Task-based language teaching and learning
The Task-Based (TB from now on) approach has always intrigued me since I started my teaching career, therefore, when I was asked to review this book, I thought of it as an enormous opportunity to both deepen and further my understanding of the topic. And it did!
Rod Ellis’ book covers many and different areas, from the relation between tasks and the four skills to second language acquisition (SLA) theories (with a particular focus on the sociocultural one), from designing TB courses to TB assessment.
Although Ellis’ work is basically theoretical, it gives the reader a lot of practical advice to think about; it is based on a large amount of research (as the extensive bibliography can testify) and it provides plentiful of examples on how language researchers have helped teachers: e.g. how task repetition enhances acquisition, how it is extremely demanding on learners to focus on both meaning and form in listening comprehension tasks, how teachers have to necessarily deal with form (and not only meaning) in order to prevent fossilisation of errors, and so on.
The first chapter starts by defining what a task is (and what is not) and after having speculated on other theorists’ opinions and criteria, the author provides his own definition, which I think it is worth citing in full:
“A task is a workplan that requires learners to process language pragmatically in order to achieve an outcome that can be evaluated in terms of whether the correct or appropriate propositional content has been conveyed. To this end, it requires them to give primary attention to meaning and to make use of their own linguistic resources, although the design of the task may predispose them to choose particular forms. A task is intended to result in language use that bears a resemblance, direct or indirect, to the way language is used in the real world. Like other language activities, a task can engage productive or receptive, and oral or written skills, and also various cognitive processes.” [p. 16]
As we can notice in the above definition, there are several points that need further clarification:
– the role of learners
– the importance of pragmatics
– focused Vs. unfocused tasks
– the strive for authentic use of language
– the role that cognitive processes play in learning
Each of these are therefore widely analysed in the first chapter in order to give a more thorough explanation of how they may modify or implement the outcomes of a given task.
Another positive feature of this book is that the author always strives for being objective and descriptive (vs. prescriptive). Not only does he try to provide a clear overview of any given topic, basing his considerations on published literature, but also giving a comprehensive analysis of how TBL would deal with it without saying or implying that it would be the best option.
I also need to mention the structure of the book and especially its chapters. They are extremely clear and easy to follow. Let’s consider the chapter about TB assessment as an example of what I am trying to say.
After a general introduction, Ellis talks about “language assessment paradigms” in general and about different types of tests in particular. Then the author deals with “the components of a TB test” where he analyses the task design, implementation procedures and performance measures. Each of these is corroborated with plentiful research, studies and surveys giving it not only theoretical validity but also a practical one. The chapter then ends covering the topic of how to design a TB test and what issues need to be considered. A conclusion summarises the most important findings and themes of the chapter. There is always one at the end of each chapter making it easier to summarise and pinpoint the main ideas.

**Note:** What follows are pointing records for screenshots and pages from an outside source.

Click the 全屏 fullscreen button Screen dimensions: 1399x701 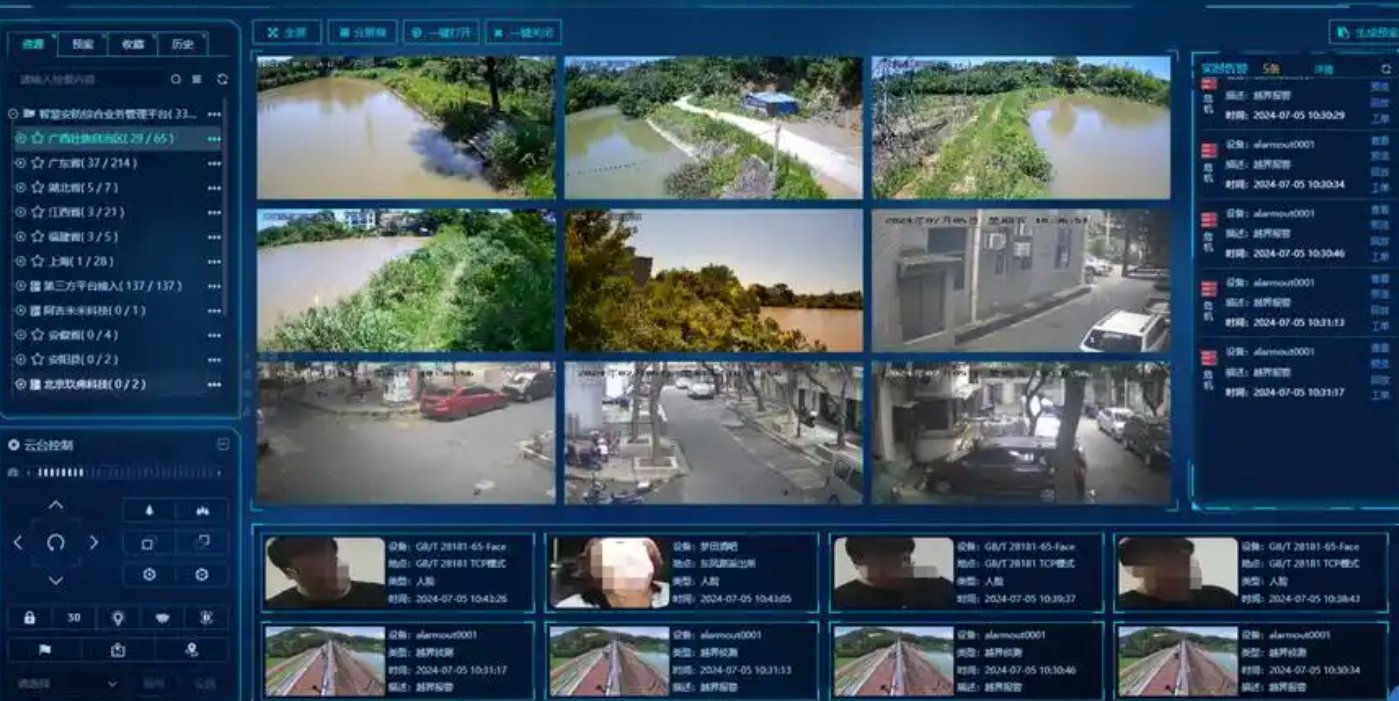click(286, 32)
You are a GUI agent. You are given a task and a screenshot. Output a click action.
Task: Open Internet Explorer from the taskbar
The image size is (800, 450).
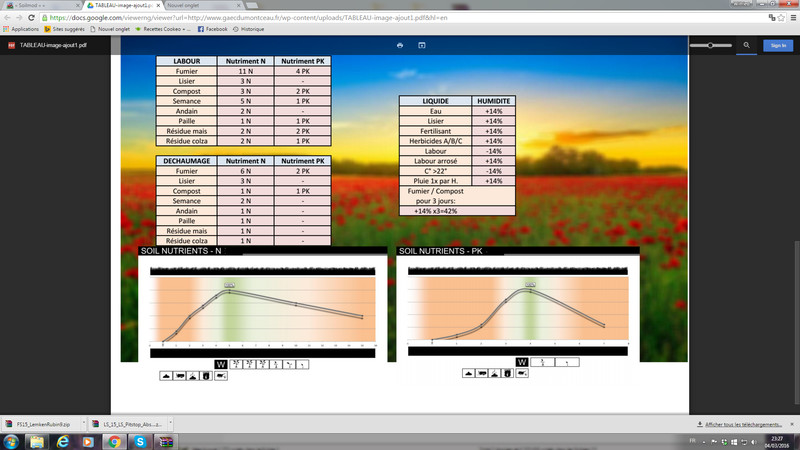pyautogui.click(x=60, y=440)
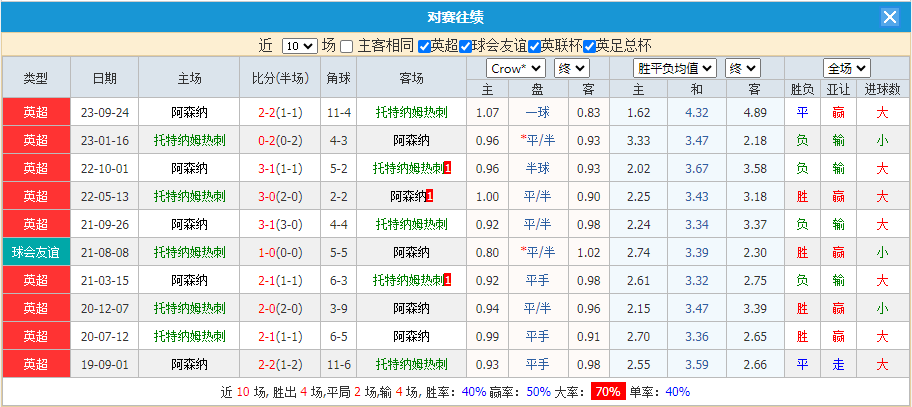Disable the 英联杯 filter checkbox
Screen dimensions: 912x407
(534, 46)
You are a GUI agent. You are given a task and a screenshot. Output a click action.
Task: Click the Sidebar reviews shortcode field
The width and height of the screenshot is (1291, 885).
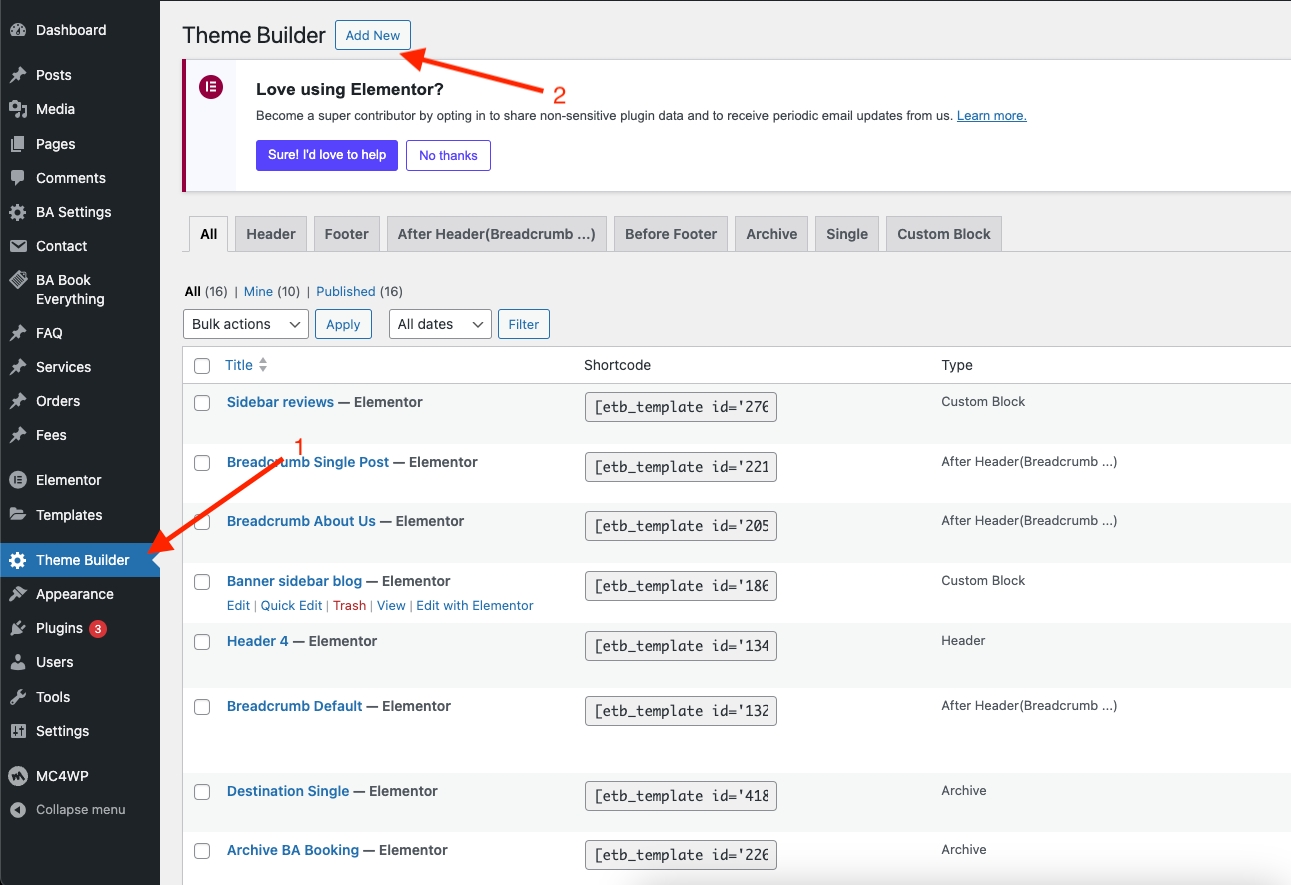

If I have to point out a weakness of the book, I would say that sometimes the author draws his conclusions from a limited number of studies or on studies whose results are based on a restricted group of learners. However, the writer is also cautious in providing those findings and he advocates for further investigations.
In conclusion, I would like to recommend this book to those teachers who want to find out more about TBA, either in general terms or simply in a specific area, i.e. you may just want to get acquainted with how TBA deals with listening comprehension tasks (chapter 2) or see how its methodology works (chapter 8). At the end of the book you can also find a glossary, which is a helpful resource you can always refer to.